◆ ASSIGNMENT
Return the records that follow, unchanged and complete.

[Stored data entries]
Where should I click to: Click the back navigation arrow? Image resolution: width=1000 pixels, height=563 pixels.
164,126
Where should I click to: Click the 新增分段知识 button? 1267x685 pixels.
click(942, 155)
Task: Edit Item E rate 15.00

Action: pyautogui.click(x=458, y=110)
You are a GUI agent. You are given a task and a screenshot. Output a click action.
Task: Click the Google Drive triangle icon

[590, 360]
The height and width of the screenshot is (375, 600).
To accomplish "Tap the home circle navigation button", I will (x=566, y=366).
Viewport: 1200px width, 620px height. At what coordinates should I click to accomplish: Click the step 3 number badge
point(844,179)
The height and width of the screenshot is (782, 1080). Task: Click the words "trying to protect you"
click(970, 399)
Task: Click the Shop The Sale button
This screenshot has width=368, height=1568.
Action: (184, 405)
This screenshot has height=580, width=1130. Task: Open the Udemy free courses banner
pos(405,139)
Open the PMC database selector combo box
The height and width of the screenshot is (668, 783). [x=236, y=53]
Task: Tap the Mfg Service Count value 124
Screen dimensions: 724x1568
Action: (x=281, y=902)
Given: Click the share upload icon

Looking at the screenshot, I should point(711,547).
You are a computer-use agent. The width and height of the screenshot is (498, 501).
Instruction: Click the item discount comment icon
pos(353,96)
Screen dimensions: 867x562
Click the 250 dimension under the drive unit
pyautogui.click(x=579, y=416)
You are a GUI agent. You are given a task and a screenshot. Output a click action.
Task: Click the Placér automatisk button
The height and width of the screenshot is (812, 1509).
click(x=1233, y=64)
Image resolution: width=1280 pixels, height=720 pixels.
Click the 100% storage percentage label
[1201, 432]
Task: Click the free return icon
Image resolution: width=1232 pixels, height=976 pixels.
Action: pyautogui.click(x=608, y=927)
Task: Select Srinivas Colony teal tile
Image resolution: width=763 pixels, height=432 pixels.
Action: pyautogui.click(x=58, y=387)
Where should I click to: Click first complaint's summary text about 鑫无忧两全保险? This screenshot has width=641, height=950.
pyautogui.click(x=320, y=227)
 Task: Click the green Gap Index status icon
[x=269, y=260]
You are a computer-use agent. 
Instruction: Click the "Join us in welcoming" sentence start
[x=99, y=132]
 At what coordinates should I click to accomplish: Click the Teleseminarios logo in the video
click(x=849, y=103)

◆ SOLUTION FOR THIS PROBLEM
Where should I click to: Click the back navigation arrow? Image resolution: width=1000 pixels, height=563 pixels.
164,126
Where should I click to: Click the 新增分段知识 button? 1267x685 pixels.
click(942, 155)
Task: Edit Item E rate 15.00

Action: pyautogui.click(x=458, y=110)
You are a GUI agent. You are given a task and a screenshot. Output a click action.
Task: Click the Google Drive triangle icon

[590, 360]
The height and width of the screenshot is (375, 600).
To accomplish "Tap the home circle navigation button", I will (x=566, y=366).
Viewport: 1200px width, 620px height. At what coordinates should I click to accomplish: Click the step 3 number badge
point(844,179)
The height and width of the screenshot is (782, 1080). Task: Click the words "trying to protect you"
click(970, 399)
Task: Click the Shop The Sale button
This screenshot has width=368, height=1568.
Action: (184, 405)
This screenshot has height=580, width=1130. Task: Open the Udemy free courses banner
pos(405,139)
Open the PMC database selector combo box
The height and width of the screenshot is (668, 783). [x=236, y=53]
Task: Tap the Mfg Service Count value 124
Screen dimensions: 724x1568
Action: (x=281, y=902)
Given: Click the share upload icon

Looking at the screenshot, I should point(711,547).
You are a computer-use agent. The width and height of the screenshot is (498, 501).
Instruction: Click the item discount comment icon
pos(353,96)
Screen dimensions: 867x562
Click the 250 dimension under the drive unit
pyautogui.click(x=579, y=416)
You are a GUI agent. You are given a task and a screenshot. Output a click action.
Task: Click the Placér automatisk button
The height and width of the screenshot is (812, 1509).
click(x=1233, y=64)
Image resolution: width=1280 pixels, height=720 pixels.
Click the 100% storage percentage label
[1201, 432]
Task: Click the free return icon
Image resolution: width=1232 pixels, height=976 pixels.
Action: pyautogui.click(x=608, y=927)
Task: Select Srinivas Colony teal tile
Image resolution: width=763 pixels, height=432 pixels.
Action: pyautogui.click(x=58, y=387)
Where should I click to: Click first complaint's summary text about 鑫无忧两全保险? This screenshot has width=641, height=950.
pyautogui.click(x=320, y=227)
 Task: Click the green Gap Index status icon
[x=269, y=260]
You are a computer-use agent. 
Instruction: Click the "Join us in welcoming" sentence start
[x=99, y=132]
 At what coordinates should I click to accomplish: Click the Teleseminarios logo in the video
click(x=849, y=103)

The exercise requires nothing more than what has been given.